Today, I was forwarded an article from a colleague with whom I play on a work soccer team with. The team is part of a co-ed league and I am one of 3 females on the 25 person team (I know, it is a lot, but not everybody shows up to every game!) The article was sent to all members of our team, which I find makes the content even more ironic.
The article was posted on www.CIO.com by Medidith Levinson, who apparently writes a blog on "Insight and advice to help you carve your way in the cut-throat business world."
However, maybe the subject like should read, "Insight and advice to help heterosexual males carve their place in the cut-through business world." The article I was sent is titled, "Why You Should Develop an Office 'Bromance'" and was published on July 5th. The article talks about how "bromances" or platonic relationships between two heterosexual men in the workplace can improve productivity and morale.
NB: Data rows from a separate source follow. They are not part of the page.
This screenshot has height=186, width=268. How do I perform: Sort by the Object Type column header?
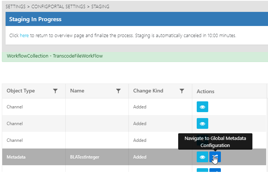pos(21,91)
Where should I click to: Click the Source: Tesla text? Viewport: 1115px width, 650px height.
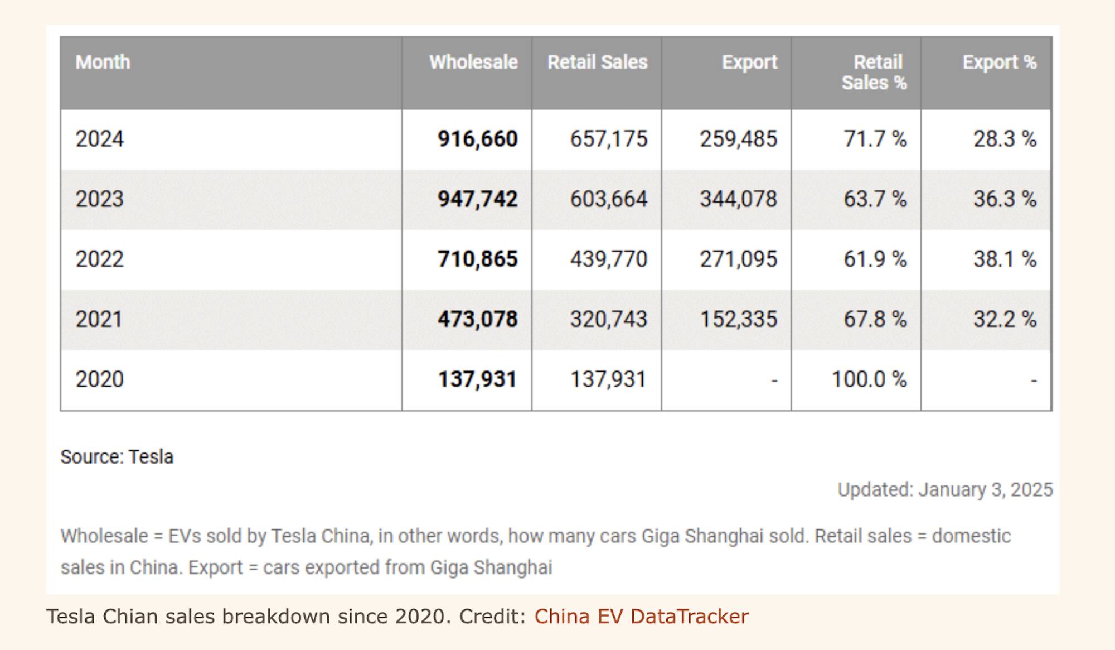point(117,457)
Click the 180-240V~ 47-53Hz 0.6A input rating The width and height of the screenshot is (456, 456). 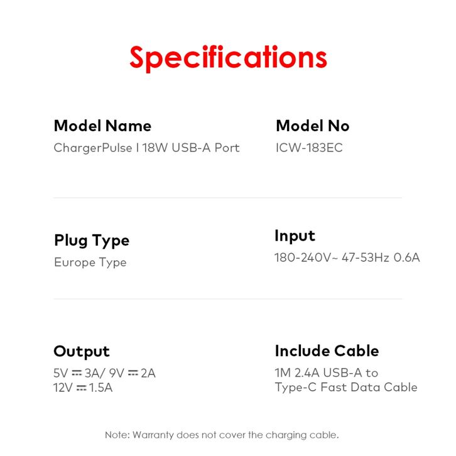pyautogui.click(x=347, y=258)
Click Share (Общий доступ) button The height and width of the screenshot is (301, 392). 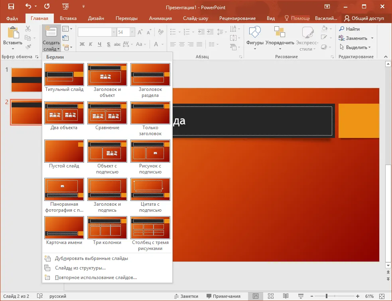click(364, 18)
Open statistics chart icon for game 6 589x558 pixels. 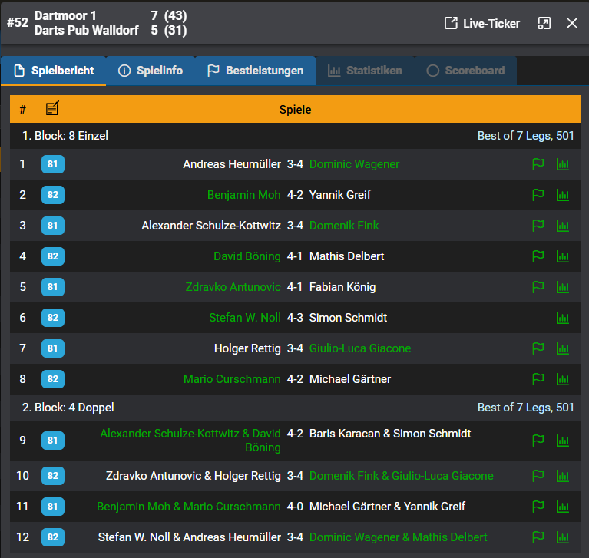[563, 318]
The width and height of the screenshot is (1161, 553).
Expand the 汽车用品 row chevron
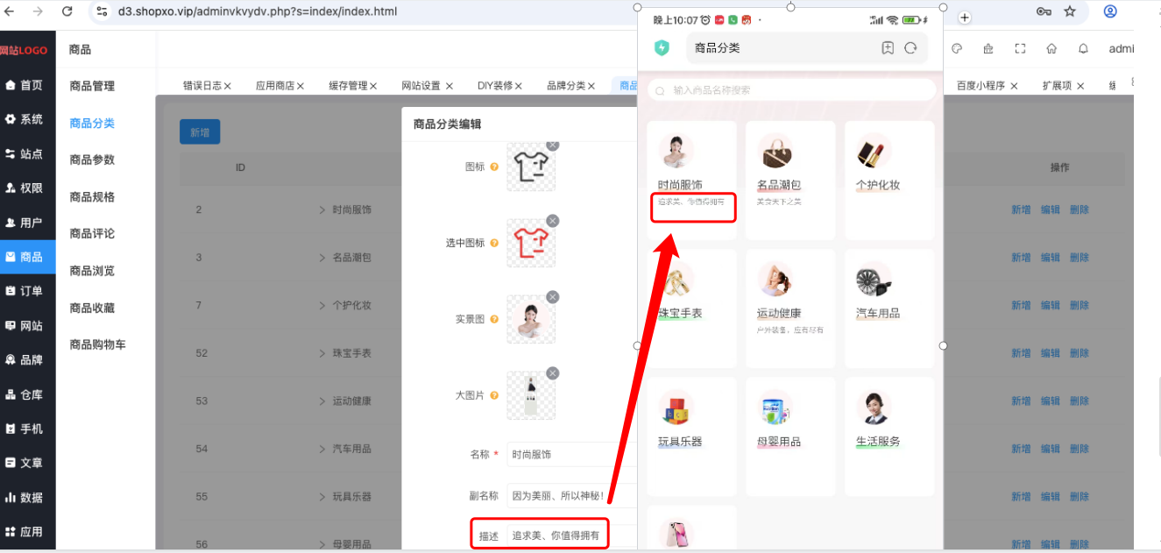pos(322,449)
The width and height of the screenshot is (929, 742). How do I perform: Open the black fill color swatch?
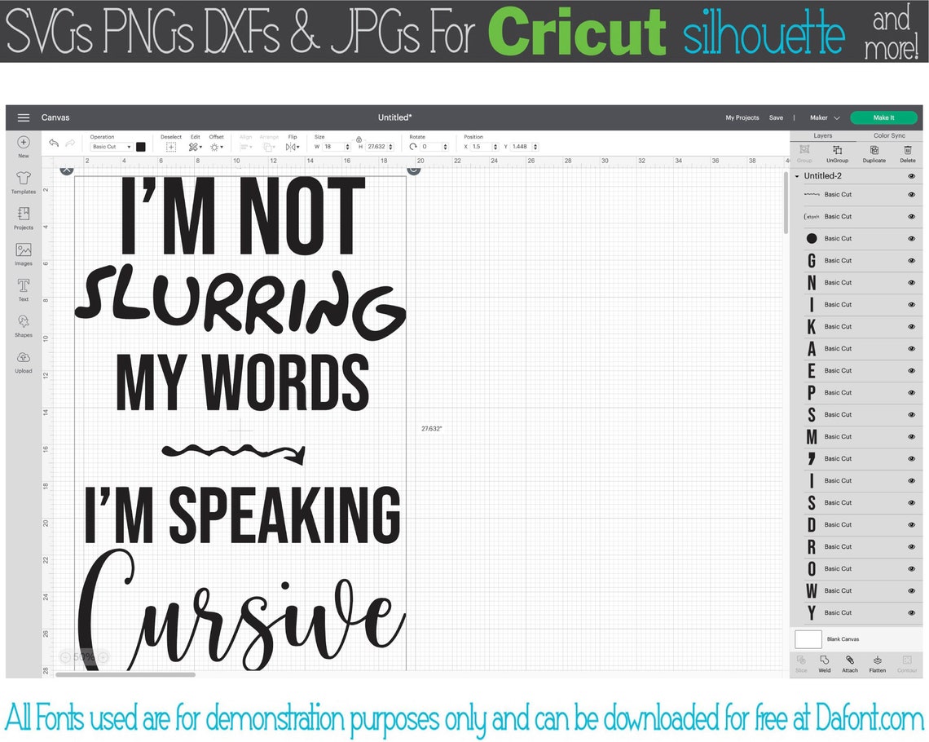pos(140,145)
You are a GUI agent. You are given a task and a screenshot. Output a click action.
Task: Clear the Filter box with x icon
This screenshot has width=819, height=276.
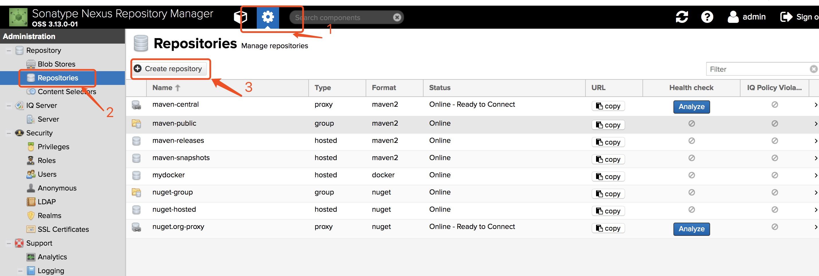pyautogui.click(x=813, y=69)
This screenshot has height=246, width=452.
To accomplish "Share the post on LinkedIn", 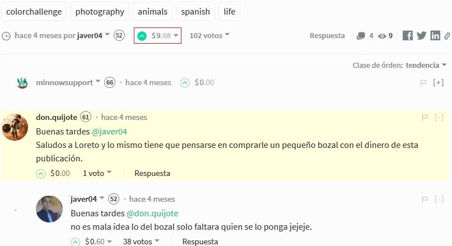I will point(435,36).
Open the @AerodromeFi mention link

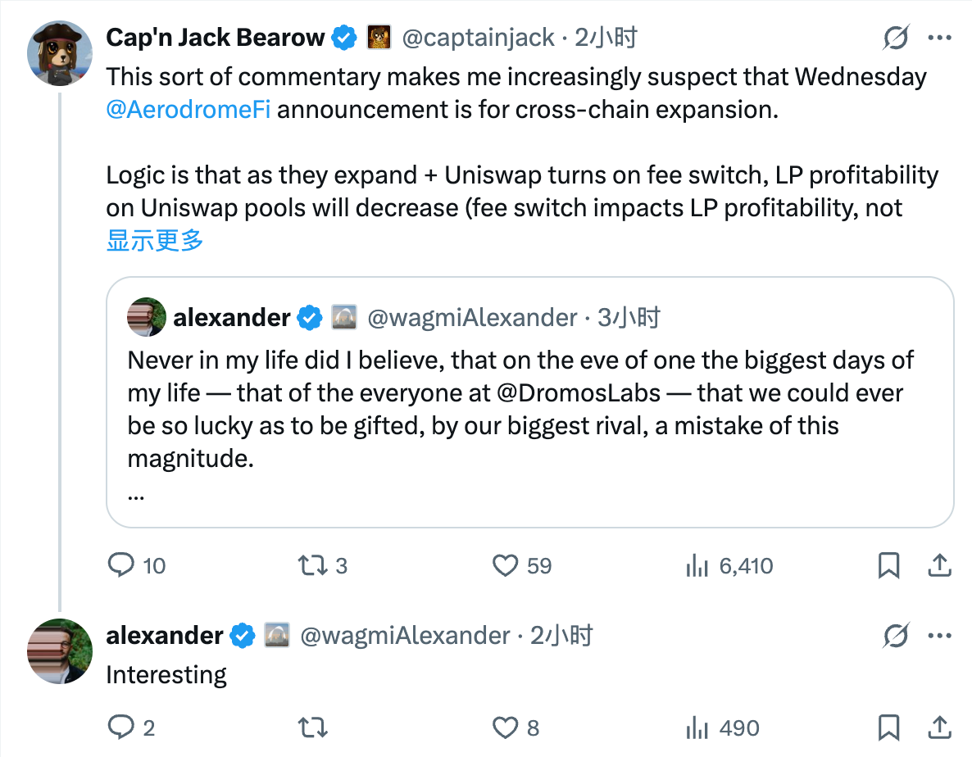click(x=188, y=110)
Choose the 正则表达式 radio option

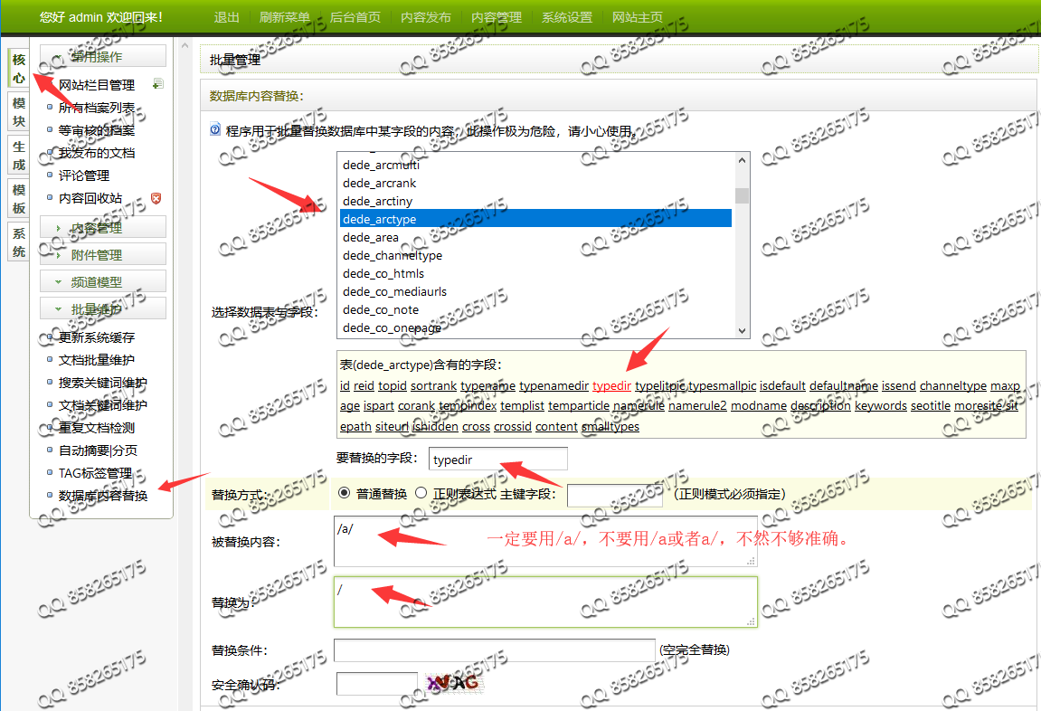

She goes on to say that corporations should promote and encourage "bromances" by offering outings to sporting events and breweries. Because heterosexual men love nothing more than sports and beer.
I find this article appalling in a number of ways. It does not allow commenting, so I chose instead to send a Tweet to the author, write her an e-mail, and publish both of those here.
Please let me know... am I crazy to react this way to the article?
I just read your article "Why You Should Develop an Office Bromance" from CIO.com and truly wish that the site had commenting so I could publicly comment on this. I am appalled and baffled that a female author who writes about "insight and advice to help you carve your way in the cut-throat business world" could write an article that completely fails to mention that there are women in the workplace as well!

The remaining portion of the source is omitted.